Yet within his first three years as our President, we’ve seen the amount of direct federal payments to individual households – both direct payments for specific usages, and for “unrestricted” usages – skyrocket by more than $600 billion. One might argue that these direct payments rose out of necessity because of the recession, although President Obama has slated for another $500 billion worth of annual increases in direct payments between now and 2016. If the trend continues, within the next four years direct payments will account for two-thirds of all annual federal government spending.
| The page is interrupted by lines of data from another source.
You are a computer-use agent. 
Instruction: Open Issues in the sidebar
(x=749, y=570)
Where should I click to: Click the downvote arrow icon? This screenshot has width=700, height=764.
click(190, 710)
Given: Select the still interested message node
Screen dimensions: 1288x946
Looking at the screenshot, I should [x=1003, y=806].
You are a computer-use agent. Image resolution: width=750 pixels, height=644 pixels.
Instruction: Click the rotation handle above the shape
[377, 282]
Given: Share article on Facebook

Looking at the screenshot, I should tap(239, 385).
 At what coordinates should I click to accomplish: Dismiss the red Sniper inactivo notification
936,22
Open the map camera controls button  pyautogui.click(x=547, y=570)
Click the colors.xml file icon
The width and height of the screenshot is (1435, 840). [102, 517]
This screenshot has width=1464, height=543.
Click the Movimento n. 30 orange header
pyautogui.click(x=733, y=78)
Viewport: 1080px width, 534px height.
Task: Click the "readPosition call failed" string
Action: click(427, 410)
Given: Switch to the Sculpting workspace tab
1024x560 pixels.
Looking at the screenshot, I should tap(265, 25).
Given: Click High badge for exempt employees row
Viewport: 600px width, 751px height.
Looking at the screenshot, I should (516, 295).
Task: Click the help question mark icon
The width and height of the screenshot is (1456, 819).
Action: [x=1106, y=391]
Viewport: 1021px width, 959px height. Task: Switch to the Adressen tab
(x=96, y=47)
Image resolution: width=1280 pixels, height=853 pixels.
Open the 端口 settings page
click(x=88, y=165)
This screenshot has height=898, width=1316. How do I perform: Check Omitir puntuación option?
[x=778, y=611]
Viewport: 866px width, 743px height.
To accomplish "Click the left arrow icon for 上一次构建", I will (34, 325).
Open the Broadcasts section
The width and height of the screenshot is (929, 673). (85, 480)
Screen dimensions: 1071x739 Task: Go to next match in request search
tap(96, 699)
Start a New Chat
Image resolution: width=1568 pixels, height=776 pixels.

But wait, there’s more. A record forty-nine percent of all American homes have somebody living in them who is receiving some sort of federal benefit. And reliance on food stamps has expanded forty-five percent during the Obama presidency, thanks in no small part to the President’s insistence that the expansion of food stamp funding be included in his “economic stimulus bill.”
So what does the expansion of “federal assistance” do to us? President Obama insists that it creates a sense of “fairness” in our society. Yet it’s difficult to argue that it doesn’t create at least some incentive to cease being productive.
And then there’s President Obama’s signature “healthcare reform” law – “Obamacare” if you will. Nearly two years ago the Congressional Budget Office warned that with all the robust entitlements that the law promises, it would most certainly impact the labor market.
Speaking at a little-noted event at the University of Southern California in October of 2010, C.B.O. Director Doug Elmendorf noted that, outside the healthcare sector of our economy, the greatest impact of the Obamacare agenda would be with people’s interest in working.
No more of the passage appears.